▶ [SHORT PROBLEM]: Could you arrange the entries below, from the line containing "Task: Filter by Call (Bullish) options" up to and including the line containing "click(x=179, y=37)", as a numbered list with blank lines left out?

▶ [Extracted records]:
>> BEGIN
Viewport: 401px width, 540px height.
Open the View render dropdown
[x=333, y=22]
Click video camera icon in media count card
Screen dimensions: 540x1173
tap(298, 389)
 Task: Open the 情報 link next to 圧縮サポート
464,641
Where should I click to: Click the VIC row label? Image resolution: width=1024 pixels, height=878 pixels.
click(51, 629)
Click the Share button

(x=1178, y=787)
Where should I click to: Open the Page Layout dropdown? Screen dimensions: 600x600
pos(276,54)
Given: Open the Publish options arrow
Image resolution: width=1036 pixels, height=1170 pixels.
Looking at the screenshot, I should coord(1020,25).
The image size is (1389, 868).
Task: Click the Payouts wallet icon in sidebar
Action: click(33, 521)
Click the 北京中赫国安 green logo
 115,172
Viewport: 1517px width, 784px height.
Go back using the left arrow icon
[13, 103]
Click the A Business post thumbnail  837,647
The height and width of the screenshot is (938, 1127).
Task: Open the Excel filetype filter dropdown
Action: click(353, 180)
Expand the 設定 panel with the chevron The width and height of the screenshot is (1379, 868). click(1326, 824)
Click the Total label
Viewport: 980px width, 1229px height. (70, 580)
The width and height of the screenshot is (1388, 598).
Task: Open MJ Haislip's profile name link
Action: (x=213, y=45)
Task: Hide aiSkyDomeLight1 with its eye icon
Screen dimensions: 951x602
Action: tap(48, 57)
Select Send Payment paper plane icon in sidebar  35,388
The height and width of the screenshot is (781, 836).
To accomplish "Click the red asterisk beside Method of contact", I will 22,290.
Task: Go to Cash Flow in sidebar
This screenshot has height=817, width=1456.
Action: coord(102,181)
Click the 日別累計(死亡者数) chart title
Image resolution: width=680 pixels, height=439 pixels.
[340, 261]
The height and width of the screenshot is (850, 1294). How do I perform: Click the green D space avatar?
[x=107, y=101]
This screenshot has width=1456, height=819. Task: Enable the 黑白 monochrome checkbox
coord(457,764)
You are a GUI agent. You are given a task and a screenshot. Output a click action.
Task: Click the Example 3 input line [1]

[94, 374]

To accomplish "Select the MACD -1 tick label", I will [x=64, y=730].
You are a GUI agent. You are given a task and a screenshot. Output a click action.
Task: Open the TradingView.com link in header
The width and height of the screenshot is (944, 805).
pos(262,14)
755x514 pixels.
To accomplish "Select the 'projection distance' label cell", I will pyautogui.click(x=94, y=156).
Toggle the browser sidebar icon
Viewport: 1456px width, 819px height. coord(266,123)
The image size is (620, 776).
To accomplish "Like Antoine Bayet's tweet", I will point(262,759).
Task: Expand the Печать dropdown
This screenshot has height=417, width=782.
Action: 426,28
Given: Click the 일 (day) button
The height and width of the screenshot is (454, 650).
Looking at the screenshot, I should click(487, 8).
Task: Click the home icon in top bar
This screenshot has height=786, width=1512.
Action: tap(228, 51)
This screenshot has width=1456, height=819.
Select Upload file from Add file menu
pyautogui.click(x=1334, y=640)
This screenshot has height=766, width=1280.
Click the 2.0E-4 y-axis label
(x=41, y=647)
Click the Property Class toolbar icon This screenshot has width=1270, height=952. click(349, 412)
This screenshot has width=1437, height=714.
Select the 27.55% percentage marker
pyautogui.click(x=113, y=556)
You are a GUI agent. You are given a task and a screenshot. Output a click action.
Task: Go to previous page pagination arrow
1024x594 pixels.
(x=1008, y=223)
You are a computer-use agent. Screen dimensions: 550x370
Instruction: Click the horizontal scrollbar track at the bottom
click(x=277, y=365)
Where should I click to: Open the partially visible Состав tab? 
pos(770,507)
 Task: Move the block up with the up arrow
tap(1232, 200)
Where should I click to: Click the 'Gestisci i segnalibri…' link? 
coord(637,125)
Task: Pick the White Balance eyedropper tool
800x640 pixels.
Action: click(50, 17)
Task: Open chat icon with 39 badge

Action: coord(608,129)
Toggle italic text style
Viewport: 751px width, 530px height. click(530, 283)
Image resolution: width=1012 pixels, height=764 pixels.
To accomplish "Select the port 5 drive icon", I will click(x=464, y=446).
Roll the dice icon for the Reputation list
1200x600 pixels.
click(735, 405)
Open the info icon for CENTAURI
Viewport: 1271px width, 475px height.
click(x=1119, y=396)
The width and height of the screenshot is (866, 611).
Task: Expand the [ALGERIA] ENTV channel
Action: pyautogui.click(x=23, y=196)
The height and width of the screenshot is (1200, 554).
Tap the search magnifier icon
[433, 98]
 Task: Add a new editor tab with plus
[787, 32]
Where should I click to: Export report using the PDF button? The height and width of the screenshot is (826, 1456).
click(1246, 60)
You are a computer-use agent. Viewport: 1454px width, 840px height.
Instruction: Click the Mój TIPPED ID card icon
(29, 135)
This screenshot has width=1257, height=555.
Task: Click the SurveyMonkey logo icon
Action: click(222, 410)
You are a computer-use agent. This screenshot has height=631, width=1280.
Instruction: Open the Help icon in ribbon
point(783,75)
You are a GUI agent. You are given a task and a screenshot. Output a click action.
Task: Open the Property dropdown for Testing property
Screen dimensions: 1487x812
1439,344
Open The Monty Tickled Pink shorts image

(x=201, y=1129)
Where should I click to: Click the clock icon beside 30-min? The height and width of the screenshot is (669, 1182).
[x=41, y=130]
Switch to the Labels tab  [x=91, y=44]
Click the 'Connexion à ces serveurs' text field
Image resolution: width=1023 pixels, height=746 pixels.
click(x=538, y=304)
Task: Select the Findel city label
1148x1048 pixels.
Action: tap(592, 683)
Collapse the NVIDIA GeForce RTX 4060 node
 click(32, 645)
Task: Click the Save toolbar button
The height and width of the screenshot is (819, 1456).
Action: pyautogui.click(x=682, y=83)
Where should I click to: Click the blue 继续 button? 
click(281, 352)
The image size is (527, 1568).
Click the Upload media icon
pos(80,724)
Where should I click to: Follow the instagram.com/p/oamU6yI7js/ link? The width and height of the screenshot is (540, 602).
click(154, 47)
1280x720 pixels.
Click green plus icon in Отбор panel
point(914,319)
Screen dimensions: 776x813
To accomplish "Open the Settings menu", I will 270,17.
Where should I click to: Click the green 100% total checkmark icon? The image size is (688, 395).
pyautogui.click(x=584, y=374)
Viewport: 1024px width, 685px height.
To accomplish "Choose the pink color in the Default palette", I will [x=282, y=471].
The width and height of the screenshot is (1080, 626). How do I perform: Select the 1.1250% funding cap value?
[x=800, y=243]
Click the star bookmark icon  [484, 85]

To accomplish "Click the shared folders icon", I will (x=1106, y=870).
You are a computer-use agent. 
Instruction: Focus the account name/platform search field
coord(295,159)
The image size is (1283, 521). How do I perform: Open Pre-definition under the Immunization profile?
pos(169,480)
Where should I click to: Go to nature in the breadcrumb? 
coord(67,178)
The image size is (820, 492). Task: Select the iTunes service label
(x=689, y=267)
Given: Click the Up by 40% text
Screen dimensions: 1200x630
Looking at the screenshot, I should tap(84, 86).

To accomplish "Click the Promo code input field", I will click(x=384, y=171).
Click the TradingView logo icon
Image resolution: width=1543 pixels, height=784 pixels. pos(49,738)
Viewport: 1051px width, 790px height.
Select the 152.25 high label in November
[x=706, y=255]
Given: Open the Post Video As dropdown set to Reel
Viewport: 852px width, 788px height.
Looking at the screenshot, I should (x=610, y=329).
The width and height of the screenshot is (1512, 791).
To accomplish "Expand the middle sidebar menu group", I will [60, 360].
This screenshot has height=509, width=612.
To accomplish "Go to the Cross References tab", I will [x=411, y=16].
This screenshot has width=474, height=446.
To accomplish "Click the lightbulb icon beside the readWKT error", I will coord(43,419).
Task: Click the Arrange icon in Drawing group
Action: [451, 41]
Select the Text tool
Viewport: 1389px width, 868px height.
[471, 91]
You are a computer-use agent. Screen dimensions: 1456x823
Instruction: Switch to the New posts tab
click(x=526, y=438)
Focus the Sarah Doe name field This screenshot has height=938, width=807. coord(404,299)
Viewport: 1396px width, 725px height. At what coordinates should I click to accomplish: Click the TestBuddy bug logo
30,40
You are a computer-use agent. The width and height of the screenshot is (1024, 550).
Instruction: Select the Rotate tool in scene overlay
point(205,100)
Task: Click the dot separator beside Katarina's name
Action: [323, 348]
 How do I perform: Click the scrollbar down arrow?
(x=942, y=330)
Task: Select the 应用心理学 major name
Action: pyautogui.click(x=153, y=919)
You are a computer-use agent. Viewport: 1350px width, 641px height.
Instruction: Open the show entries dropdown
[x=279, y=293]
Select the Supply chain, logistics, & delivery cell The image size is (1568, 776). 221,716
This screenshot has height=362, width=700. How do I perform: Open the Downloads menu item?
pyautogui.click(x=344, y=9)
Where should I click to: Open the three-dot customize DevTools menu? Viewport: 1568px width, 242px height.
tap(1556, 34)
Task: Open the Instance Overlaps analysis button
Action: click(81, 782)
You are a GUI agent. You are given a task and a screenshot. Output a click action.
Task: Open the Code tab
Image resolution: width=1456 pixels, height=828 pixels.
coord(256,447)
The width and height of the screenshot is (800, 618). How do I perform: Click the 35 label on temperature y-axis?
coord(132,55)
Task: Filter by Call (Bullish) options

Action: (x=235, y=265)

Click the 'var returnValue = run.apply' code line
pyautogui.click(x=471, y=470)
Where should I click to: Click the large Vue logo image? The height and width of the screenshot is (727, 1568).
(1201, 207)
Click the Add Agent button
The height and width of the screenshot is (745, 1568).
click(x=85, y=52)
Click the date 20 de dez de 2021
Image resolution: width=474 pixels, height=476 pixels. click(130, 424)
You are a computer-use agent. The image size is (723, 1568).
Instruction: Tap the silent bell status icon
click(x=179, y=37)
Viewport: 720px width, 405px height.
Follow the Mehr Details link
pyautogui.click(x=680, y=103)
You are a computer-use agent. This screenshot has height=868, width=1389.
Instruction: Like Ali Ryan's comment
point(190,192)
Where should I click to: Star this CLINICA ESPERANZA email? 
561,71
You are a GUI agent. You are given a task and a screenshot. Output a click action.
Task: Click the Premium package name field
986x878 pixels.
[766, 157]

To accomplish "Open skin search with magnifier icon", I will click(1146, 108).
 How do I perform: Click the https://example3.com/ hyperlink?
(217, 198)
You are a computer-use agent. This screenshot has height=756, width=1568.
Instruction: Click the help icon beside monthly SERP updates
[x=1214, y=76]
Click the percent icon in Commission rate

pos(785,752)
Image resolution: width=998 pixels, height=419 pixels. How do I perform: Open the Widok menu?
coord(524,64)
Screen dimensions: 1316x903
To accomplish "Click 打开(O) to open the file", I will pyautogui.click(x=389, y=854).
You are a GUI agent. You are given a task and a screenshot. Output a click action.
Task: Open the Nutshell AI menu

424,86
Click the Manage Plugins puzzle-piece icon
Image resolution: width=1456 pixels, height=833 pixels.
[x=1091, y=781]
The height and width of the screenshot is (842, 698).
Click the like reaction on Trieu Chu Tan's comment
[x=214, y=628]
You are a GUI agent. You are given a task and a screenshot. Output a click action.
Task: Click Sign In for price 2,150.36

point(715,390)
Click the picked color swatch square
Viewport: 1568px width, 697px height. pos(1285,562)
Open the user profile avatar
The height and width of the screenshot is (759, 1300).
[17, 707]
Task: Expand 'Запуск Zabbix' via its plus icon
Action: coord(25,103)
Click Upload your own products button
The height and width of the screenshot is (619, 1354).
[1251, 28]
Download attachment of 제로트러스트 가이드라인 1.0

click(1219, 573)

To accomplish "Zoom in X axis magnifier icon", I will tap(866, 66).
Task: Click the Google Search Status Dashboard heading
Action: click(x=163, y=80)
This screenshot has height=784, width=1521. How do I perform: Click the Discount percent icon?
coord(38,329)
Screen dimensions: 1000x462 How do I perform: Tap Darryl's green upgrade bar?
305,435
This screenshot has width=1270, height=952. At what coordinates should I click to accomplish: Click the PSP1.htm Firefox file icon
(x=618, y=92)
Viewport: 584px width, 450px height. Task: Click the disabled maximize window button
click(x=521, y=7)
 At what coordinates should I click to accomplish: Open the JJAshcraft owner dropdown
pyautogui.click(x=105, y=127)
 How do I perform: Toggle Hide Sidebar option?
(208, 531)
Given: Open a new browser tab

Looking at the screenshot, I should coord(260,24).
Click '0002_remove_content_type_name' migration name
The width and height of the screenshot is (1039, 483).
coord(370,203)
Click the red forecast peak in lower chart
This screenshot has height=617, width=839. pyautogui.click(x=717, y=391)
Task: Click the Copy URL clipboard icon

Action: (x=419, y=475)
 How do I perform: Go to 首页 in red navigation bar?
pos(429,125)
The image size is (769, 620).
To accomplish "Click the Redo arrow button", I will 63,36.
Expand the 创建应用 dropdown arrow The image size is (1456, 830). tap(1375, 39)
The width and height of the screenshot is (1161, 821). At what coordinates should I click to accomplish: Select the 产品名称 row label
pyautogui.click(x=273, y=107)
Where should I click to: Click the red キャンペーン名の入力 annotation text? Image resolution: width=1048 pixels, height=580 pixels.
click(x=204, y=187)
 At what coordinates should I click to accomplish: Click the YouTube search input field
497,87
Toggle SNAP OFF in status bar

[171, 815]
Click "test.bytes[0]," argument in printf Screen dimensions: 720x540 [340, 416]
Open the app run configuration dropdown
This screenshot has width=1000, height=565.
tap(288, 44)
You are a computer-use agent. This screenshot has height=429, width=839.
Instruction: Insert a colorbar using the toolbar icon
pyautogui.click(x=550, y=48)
>> END
▶ [PROBLEM SOLUTION]:
1. Task: Filter by Call (Bullish) options
2. Action: (x=235, y=265)
3. Click the 'var returnValue = run.apply' code line
4. pyautogui.click(x=471, y=470)
5. Where should I click to: Click the large Vue logo image? The height and width of the screenshot is (727, 1568).
6. (1201, 207)
7. Click the Add Agent button
8. The height and width of the screenshot is (745, 1568).
9. click(x=85, y=52)
10. Click the date 20 de dez de 2021
11. Image resolution: width=474 pixels, height=476 pixels. click(130, 424)
12. You are a computer-use agent. The image size is (723, 1568).
13. Instruction: Tap the silent bell status icon
14. click(x=179, y=37)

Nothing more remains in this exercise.